◆ **Excerpted text**
Lifestyle creep, also known as lifestyle inflation, is a phenomenon that occurs when, as an individual spends more resources on their standard of living, previous luxuries become seen as necessities. Typically this occurs when someone gets a big promotion causing a boost in income. However, it can also occur when there are decreased costs of living, for example, when a mortgage is paid off. Anything that causes discretionary income to increase, can lead people to begin to spend frivolously — perhaps buying a second home or an expensive car.
More insidious, perhaps, is that former one-off treats, like going to an expensive restaurant, or even buying a daily cup of coffee, become logged in the individual’s brain as a right, rather than a choice. This is particularly common as young adults migrate from their days of student living to the professional world, where they can go from having very little disposable income to having an abundance of it. It doesn’t help that others in their social group will also be experiencing the same improvements, leading them to compare their lifestyle to others. It is also around this time that they will get wider access to credit, which can compound the issue.

◆ **Provided data**
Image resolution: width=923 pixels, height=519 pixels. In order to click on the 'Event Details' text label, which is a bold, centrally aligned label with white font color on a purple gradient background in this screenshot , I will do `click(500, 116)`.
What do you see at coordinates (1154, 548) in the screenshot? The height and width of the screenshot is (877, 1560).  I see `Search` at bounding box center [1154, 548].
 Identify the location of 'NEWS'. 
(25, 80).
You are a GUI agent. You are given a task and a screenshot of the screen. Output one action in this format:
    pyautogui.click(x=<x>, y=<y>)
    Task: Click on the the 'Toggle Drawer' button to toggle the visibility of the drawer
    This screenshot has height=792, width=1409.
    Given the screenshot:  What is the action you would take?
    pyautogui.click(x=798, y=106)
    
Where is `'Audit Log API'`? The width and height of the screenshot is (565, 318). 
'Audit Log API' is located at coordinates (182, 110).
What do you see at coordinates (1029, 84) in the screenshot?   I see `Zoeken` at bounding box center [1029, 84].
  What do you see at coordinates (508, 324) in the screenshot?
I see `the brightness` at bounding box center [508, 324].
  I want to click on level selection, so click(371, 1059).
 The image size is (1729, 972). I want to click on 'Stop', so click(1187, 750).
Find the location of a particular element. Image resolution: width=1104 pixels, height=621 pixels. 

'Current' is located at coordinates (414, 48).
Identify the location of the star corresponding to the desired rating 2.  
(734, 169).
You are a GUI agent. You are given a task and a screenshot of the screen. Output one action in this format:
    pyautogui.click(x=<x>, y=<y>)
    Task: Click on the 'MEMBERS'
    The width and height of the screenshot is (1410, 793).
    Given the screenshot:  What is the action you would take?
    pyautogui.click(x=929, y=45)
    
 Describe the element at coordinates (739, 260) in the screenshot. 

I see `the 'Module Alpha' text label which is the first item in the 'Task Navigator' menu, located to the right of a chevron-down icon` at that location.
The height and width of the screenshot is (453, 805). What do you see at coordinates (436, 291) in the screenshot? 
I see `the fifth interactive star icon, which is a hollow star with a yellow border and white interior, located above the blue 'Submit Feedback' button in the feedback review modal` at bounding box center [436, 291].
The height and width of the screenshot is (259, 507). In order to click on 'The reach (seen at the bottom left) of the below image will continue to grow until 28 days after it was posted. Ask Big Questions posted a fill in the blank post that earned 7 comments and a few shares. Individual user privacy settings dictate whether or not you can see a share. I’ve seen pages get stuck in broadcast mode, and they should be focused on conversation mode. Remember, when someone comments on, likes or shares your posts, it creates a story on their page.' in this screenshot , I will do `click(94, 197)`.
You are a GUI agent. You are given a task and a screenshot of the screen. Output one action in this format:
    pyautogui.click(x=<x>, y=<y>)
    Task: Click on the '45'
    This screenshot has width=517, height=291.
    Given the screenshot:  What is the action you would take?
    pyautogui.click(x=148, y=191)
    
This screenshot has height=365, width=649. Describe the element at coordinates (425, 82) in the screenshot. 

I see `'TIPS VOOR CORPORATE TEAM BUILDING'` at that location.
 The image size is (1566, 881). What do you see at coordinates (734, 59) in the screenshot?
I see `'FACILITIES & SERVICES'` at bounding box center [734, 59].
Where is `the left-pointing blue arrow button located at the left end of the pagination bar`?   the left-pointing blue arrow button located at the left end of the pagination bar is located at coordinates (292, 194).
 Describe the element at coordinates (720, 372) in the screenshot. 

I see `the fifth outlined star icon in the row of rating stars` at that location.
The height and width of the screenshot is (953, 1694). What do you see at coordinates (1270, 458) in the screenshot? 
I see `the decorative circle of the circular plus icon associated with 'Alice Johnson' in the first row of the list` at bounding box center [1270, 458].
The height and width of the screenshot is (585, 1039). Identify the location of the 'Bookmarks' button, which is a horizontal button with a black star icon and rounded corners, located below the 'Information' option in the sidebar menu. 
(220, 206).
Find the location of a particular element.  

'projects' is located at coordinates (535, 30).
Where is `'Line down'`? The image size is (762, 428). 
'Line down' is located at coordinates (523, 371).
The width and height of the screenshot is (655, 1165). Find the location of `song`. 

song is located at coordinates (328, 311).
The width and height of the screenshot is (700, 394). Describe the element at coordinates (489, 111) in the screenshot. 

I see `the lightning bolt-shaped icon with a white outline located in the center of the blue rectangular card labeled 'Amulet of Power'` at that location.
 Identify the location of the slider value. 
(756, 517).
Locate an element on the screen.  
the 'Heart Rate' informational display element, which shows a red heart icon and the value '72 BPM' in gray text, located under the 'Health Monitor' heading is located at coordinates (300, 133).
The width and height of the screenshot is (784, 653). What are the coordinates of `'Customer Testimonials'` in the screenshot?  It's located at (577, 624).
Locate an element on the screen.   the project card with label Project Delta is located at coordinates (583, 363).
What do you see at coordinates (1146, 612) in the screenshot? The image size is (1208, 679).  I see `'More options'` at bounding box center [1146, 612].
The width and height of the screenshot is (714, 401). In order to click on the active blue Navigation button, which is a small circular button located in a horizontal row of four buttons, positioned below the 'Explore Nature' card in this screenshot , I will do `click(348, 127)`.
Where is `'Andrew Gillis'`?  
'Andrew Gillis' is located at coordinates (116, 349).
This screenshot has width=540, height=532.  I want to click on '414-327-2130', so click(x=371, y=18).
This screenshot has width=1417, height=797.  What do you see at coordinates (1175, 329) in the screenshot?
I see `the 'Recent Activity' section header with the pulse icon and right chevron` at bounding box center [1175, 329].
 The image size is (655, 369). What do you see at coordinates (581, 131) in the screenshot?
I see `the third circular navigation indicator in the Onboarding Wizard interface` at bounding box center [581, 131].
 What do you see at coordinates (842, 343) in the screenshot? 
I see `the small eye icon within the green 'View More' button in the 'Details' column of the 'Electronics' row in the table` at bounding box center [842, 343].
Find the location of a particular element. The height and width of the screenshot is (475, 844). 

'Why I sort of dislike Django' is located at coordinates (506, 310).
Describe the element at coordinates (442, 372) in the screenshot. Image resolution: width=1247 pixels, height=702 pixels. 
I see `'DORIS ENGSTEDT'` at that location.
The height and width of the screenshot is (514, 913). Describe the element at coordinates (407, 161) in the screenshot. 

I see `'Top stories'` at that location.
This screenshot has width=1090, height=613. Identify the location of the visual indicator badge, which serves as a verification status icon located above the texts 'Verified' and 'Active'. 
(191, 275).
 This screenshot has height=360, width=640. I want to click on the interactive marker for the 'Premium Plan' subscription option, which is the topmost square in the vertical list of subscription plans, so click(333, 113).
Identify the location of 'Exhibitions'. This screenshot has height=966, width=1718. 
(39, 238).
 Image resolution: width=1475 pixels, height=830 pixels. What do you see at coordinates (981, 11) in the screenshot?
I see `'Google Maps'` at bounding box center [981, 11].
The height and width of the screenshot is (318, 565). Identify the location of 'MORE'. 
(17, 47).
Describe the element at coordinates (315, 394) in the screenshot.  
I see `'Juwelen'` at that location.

◆ **What this exercise asks**
(a) Based on the text about lifestyle creep, decide whether each statement agrees with it: (i) lifestyle creep can happen when a mortgage is paid off; (ii) lifestyle creep is uncommon among young adults entering the professional world; (iii) wider access to credit can make the issue worse. For each, answer yes or no and quote the deciding words.
(b) In the entries, rewrite the lines starting at the one containing "This screenshot has width=1090, height=613." and ending at the one containing "(191, 275).", replacing "visual indicator badge" with "status badge" and leaving everything else unchanged.

◆ **Response list**
(a)
(i) Yes: "for example, when a mortgage is paid off."
(ii) No: "This is particularly common as young adults migrate from their days of student living to the professional world"
(iii) Yes: "It is also around this time that they will get wider access to credit, which can compound the issue."

(b)
This screenshot has width=1090, height=613. Identify the location of the status badge, which serves as a verification status icon located above the texts 'Verified' and 'Active'. 
(191, 275).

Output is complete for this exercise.